La desaparición de la chatarra
En 2023, durante la alcaldía de Juan Carlos Cárdenas —antecesor de Beltrán— la Secretaría de Infraestructura encargó estudios previos con el objetivo de chatarrizar más de 70 toneladas de bienes remanentes del alumbrado público que estaban almacenados en sus bodegas para luego venderlas mediante una subasta pública. La idea era desocupar las bodegas, evitar riesgos ambientales y obtener recursos para el alumbrado de la ciudad.
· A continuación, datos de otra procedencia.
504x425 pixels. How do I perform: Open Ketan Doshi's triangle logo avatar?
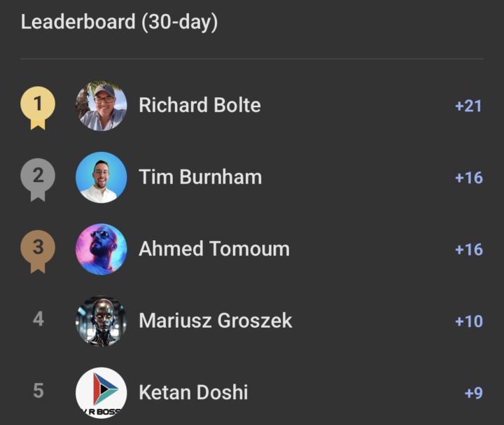[101, 392]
La alcaldía de Cárdenas consideró muy bajo el valor de las propuestas que llegaron, no ejecutó el proceso y los elementos se quedaron en las bodegas.

Luminarias y postes reemplazados del sistema de alumbrado público de Bucaramanga.
En cambio, a partir de febrero de 2024, ya en la alcaldía de Jaime Andrés Beltrán, quien se había posesionado el primero de enero de ese año, el material empezó a ser extraído poco a poco de las bodegas en las que estaba almacenado. El exconcejal Carlos Parra, de la Alianza Verde, quien ha documentado el caso, aportó a la investigación fotografías satelitales que muestran cómo antes del 12 de febrero de 2024 las bodegas estaban rebosantes del material de alumbrado público obsoleto y cómo, unos meses después, quedaron completamente vacías sin que la alcaldía hubiera hecho ningún proceso público para deshacerse de esa chatarra.

A la izquierda, la bodega La Hormiga en febrero de 2024, antes de que saliera la chatarra. A la derecha, la misma bodega vacía en octubre de 2024.
La investigación del exconcejal Parra mostró que los vehículos y las personas que se llevaron la chatarra de las bodegas estaban afiliadas a la chatarrería J.R.K Mary, que ya había mostrado su interés a la alcaldía de llevarse el material legalmente. Para el exconcejal Parra, la conclusión es clara: el negocio se hizo con esa chatarrería, pero no a través de un proceso público, sino mediante una operación irregular que, según el testimonio del testigo fallecido, benefició al cuñado del alcalde, es decir, el dinero fue a parar al bolsillo de la familia de la primera dama de la ciudad. Según las averiguaciones del exconcejal, en el mercado de la chatarra el material pudo haberse vendido hasta por 900 millones de pesos. RAYA llamó a la chatarrería para saber a quién le pagaron la compra de la chatarra, pero la respuesta fue colgar la llamada.
RAYA buscó al designado ministro de Vivienda para consultarle sobre la estrategia de su abogado para intentar frenar el proceso, pero no obtuvo respuesta. Sin embargo, esta semana, Beltrán fue cuestionado por este caso por el periodista Daniel Coronell. El ahora ministro designado respondió con evasivas, no entregó ninguna versión concreta sobre lo que ocurrió con la chatarra y dijo que su familia no está involucrada en los hechos. “Yo tengo la tranquilidad no solamente de mi esposa sino de mi familia de lo que hemos venido realizando durante todos estos años”, dijo sin ir al fondo del asunto. Atribuyó el caso a una “narrativa” que han querido construir sectores de oposición a su alcaldía, pese a que la Contraloría ya tiene abierto un proceso de responsabilidad fiscal en su contra y una investigación penal en su contra en la Fiscalía. Las fotos satelitales aportadas por el exconcejal Parra, así como las bitácoras de entradas y salidas de las bodegas, además del testimonio del fallecido testigo, demuestran que el material fue robado de las bodegas municipales durante su gobierno en Bucaramanga.